» Document section
↓

Guide to Client Management
Ensuring the client manager you choose works for you
By Barry Nance, Network World Lab Alliance
Propagating the installation of a client management product across a network entails some basic and some not-so-basic steps. For example, how can you be sure you haven't inadvertently skipped a machine which rightly falls under your administrative umbrella? This sort of problem rarely crops up when you're deploying server-oriented tools. But in a large company, thousands of desktop PCs can form a seemingly impenetrable jungle.
The answer to the dilemma is to take a methodical and systematic approach: Use the client manager's discovery feature to find all the desktop units. Then examine its reports to verify you've included every machine.
Here are some additional tips to ensure your client manager deployment goes smoothly and that the product works the way you need it to:
1. Before deploying a client manager throughout the network (even with a vendor's help), first try out the software in a controlled, small environment to better understand how it installs, how it performs and what it does in specific situations that you force it to handle. Become familiar with how the desktop manager behaves and know how to use it to enforce licensing as well as operating system and software versioning. Get comfortable with the product's remote control feature, and run some practice drills to understand how the tool distributes software, updates and operating system patches.

↑

» Assignment
Reproduce the client management guide from "The answer to" to "included every machine.".

» Supplied records
↓

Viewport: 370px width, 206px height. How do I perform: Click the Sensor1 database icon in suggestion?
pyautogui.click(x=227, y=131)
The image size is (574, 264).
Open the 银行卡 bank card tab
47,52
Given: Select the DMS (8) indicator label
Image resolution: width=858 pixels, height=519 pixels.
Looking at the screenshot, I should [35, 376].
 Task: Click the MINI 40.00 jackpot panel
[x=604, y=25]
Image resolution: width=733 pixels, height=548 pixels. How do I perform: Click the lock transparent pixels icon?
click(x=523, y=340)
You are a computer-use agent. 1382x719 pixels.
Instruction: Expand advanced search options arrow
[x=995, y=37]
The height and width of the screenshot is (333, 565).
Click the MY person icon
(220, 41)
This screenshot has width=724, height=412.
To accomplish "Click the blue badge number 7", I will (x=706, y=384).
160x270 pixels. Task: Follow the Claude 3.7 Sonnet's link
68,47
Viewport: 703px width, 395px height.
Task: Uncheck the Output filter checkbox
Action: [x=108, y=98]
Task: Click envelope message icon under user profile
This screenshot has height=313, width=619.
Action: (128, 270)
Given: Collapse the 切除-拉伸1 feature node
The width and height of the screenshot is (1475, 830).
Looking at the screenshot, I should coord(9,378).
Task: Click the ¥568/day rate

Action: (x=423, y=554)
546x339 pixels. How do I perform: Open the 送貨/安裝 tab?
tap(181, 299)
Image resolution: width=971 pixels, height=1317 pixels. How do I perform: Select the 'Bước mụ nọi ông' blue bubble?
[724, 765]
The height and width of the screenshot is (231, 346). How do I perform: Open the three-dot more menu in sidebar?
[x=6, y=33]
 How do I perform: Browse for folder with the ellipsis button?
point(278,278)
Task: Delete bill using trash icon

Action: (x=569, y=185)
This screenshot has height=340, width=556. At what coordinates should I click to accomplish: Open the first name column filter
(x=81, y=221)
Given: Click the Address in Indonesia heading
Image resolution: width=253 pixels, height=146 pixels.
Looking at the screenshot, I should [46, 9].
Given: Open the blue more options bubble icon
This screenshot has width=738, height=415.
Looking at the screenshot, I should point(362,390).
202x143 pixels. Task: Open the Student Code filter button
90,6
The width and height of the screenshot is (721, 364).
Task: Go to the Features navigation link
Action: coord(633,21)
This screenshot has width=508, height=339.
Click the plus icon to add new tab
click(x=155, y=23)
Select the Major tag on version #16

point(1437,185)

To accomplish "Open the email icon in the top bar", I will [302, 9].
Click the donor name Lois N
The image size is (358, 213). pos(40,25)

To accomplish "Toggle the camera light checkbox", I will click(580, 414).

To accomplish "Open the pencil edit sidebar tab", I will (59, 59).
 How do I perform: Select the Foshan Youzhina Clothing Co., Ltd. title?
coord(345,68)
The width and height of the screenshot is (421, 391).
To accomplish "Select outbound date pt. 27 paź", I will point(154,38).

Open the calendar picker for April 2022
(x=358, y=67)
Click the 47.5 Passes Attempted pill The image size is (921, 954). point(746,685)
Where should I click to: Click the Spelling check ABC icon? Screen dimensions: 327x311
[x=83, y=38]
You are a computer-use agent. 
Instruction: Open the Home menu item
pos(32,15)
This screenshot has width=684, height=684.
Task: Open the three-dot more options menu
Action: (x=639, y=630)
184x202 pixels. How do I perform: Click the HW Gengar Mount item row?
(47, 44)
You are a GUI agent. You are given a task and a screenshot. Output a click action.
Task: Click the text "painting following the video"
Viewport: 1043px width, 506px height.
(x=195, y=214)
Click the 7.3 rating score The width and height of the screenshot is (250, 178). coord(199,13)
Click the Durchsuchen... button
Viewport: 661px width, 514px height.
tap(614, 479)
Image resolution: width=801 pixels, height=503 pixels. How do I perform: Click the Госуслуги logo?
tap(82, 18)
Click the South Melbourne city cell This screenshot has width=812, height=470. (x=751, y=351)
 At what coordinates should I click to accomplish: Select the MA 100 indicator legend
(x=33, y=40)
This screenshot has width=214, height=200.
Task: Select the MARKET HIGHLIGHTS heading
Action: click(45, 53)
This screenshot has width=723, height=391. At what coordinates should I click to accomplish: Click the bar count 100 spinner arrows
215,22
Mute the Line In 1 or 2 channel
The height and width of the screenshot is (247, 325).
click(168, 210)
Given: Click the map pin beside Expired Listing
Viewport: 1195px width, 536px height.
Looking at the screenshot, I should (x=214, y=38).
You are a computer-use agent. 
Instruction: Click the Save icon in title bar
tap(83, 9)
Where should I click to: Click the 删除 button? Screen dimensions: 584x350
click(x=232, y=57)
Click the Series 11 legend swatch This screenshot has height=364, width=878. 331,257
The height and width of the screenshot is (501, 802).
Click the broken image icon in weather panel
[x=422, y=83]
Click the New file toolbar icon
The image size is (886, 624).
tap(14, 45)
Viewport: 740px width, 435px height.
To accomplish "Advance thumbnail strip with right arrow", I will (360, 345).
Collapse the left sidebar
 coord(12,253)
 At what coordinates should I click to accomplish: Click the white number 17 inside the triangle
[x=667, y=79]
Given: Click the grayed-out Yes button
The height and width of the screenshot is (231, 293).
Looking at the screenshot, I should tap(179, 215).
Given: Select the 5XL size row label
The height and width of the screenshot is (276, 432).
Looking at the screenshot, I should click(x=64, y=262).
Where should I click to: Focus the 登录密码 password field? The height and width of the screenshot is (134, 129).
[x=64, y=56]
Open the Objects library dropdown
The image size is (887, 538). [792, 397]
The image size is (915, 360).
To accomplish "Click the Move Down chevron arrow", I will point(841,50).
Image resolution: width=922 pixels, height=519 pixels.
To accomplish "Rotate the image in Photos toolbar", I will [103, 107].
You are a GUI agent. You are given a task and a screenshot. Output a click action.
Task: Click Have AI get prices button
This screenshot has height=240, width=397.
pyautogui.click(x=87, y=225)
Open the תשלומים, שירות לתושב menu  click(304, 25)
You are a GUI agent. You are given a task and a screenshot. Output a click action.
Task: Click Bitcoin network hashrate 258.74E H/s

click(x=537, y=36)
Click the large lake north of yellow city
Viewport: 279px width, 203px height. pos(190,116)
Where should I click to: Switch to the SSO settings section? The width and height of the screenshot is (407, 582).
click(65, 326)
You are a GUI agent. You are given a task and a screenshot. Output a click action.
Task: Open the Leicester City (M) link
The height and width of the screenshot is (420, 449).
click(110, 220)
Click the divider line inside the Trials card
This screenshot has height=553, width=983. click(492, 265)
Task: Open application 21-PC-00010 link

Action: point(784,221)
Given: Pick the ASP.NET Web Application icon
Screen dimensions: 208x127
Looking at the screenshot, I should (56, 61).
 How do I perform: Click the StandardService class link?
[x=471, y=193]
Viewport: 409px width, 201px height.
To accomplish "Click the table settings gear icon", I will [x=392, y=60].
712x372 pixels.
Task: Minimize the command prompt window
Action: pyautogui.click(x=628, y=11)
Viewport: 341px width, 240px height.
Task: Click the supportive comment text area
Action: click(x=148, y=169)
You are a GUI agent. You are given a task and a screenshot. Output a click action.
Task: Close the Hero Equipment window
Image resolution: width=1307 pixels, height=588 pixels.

↑

» Solution for this task
The answer to the dilemma is to take a methodical and systematic approach: Use the client manager's discovery feature to find all the desktop units. Then examine its reports to verify you've included every machine.